Prairies : s’adapter pour préserver la valeur alimentaire
Éleveur allaitant dans l'Aube, Claude Martinot observe une dégradation de la pousse de l’herbe ces derniers printemps. Entre aléas climatiques et adaptation des pratiques, il cherche le meilleur compromis entre rendement et qualité alimentaire.
Éleveur allaitant dans l'Aube, Claude Martinot observe une dégradation de la pousse de l’herbe ces derniers printemps. Entre aléas climatiques et adaptation des pratiques, il cherche le meilleur compromis entre rendement et qualité alimentaire.

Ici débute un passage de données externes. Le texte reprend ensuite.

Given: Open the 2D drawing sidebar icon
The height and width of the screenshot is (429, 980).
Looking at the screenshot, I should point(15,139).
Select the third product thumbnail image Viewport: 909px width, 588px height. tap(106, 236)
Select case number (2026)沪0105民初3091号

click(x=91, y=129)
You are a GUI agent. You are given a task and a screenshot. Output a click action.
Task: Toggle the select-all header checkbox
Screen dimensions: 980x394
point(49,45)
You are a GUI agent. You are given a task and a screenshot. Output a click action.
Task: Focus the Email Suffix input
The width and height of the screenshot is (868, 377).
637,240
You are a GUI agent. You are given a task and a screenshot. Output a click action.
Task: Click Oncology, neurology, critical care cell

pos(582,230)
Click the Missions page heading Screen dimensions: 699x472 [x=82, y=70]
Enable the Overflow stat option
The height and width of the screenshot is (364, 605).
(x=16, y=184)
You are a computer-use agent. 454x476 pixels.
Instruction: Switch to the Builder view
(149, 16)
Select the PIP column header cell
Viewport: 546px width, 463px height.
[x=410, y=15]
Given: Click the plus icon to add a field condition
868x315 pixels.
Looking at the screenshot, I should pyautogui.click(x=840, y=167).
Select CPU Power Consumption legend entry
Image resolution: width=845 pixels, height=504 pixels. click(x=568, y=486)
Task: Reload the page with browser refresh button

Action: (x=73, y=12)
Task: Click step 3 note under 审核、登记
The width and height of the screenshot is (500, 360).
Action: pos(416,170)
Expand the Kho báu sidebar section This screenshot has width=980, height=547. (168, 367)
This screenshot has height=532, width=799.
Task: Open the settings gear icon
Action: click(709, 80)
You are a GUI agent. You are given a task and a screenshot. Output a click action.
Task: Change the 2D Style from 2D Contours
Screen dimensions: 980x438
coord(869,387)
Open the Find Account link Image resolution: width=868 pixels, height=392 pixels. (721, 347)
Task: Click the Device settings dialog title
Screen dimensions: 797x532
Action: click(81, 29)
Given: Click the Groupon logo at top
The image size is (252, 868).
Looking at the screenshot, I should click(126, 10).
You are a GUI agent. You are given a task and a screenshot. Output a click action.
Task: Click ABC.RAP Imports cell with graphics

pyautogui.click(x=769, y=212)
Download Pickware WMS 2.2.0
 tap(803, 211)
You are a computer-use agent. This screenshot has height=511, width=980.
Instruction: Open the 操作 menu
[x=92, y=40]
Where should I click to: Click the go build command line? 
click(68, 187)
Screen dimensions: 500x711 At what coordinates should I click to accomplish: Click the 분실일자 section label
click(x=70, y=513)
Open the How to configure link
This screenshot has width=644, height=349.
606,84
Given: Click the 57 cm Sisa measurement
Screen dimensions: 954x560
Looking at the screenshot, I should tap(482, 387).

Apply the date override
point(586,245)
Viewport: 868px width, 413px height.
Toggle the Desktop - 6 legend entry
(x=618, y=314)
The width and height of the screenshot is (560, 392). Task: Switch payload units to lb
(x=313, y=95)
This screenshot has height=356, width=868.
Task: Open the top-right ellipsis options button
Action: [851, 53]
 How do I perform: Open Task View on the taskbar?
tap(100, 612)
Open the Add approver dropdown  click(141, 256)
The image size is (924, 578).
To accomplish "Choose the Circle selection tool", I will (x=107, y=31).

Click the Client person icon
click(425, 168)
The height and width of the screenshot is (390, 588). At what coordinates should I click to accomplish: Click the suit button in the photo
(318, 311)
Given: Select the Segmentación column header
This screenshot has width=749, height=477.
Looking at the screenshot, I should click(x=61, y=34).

Chaque pousse d’herbe est unique. Elle dépend à la fois de l’espèce, de la variété implantée, de la zone géographique, de la météo et du type de sol. « Il est donc essentiel de bien connaître son terroir afin d’implanter les espèces les mieux adaptées au type de production, qu’il soit laitier ou allaitant, indique Claude Martinot, éleveur bovin allaitant à Vitry-le-Croisé (Aube). Ce qui affecte la qualité de l’herbe, qu’il s’agisse d’une légumineuse ou d’une graminée, c’est en partie la météo. Les fortes amplitudes thermiques actuelles ainsi que les vents du Nord-Est ralentissent leur pousse ».